El adolescente nos muestra un mundo interior que se está transformando y en el cual es necesario el acompañamiento de adultos maduros, afectuosos y exigentes, para que esa nueva identidad se construya acompañada de experiencias, recursos y guías ante las situaciones nuevas que van a comenzar a ocurrir. Ahora, en el papel y desde el discurso muchos padres saben esto, pero en su cotidianidad muchas veces gana la fatiga, el desazón o la confusión en el trato hacia un hijo o hija que antes se conocía y que ahora es casi un extraño por sus ideas, reacciones, gustos y ni que decir de su forma de vestir y actuar.
Ante esta situación, la postura de desorientación de los padres es inadecuada, ya que el adolescente a pesar de su ingente rebeldía, lo que nos muestra con su comportamiento es una necesidad de comprender todo lo que sucede consigo mismo y si ante ese estado encuentra críticas, temores en sus padres o en los adultos que lo orientan, no le queda más camino que actuar por su cuenta, con las consecuencias que de esto se derivaría: problemas afectivos, relacionales, crisis de identidad, desorientación sexual, entre otros.
Es acá en donde los adultos necesitamos volver a recordar lo que queríamos de jóvenes, los sueños e ideales que fabricábamos, las confusiones, pero también las alegrías que obteníamos cuando, a pesar de las dificultades, descubríamos que no estábamos solos, sumado a un deseo de vivir siendo auténticos, irradiando en cada centímetro del ser la energía de la vida.

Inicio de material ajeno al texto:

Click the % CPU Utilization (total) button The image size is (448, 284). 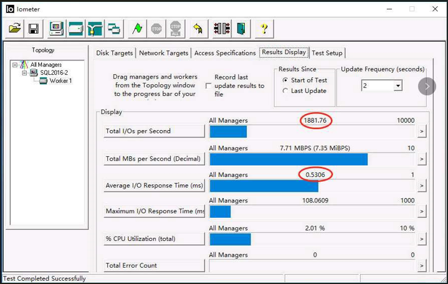pyautogui.click(x=154, y=239)
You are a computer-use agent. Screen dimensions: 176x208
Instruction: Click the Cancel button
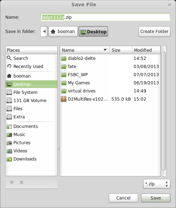click(x=123, y=198)
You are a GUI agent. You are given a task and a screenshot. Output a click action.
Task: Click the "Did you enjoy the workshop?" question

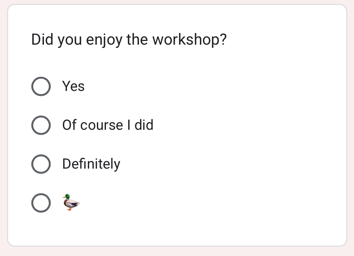pos(129,40)
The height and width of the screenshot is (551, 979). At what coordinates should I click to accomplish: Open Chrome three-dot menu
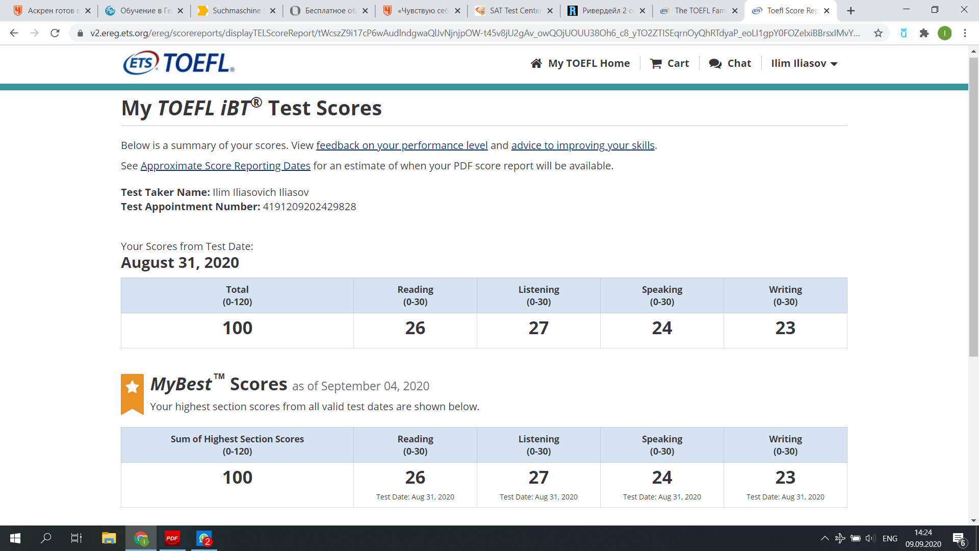(965, 33)
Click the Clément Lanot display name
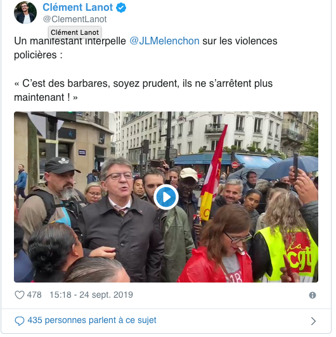The width and height of the screenshot is (336, 337). coord(77,8)
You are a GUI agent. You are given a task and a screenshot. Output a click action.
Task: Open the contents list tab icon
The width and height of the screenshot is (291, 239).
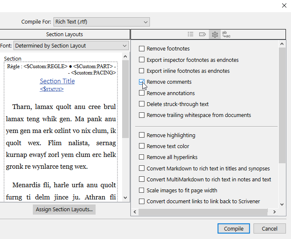pyautogui.click(x=191, y=35)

Ante ese panorama, reconozcamos como adultos que muchas veces nuestras actitudes de rechazo o molestia ante los comportamientos juveniles lo que están reflejando es nuestro miedo por reencontrar ese ser que dejamos hace unos años y que también merece ser escuchado, orientado y no juzgado.
Démonos la oportunidad de ponernos en el lugar del adolescente, de darle oportunidades al tiempo que les mostramos límites, creemos experiencias con ellos y sobre todo, demos la oportunidad de escucharlos y hablar con ellos, no de ellos.
Tengamos presente que vinimos al mundo a aprender, por eso cada experiencia del joven, orientada por las personas en las que más confía, así haya sido dolorosa, molesta o incómoda, se vuelve en un nuevo aprendizaje que lo conducirá a la madurez, por tanto, nuestro papel como adultos no puede ser sermonear o criticar, sino guiar dentro del marco de los valores y la ética qué queremos enseñarles, para que sean ellos los que extraigan de la experiencia el aprendizaje y por ende, desarrollen criterios que guiarán su comportamiento en adelante.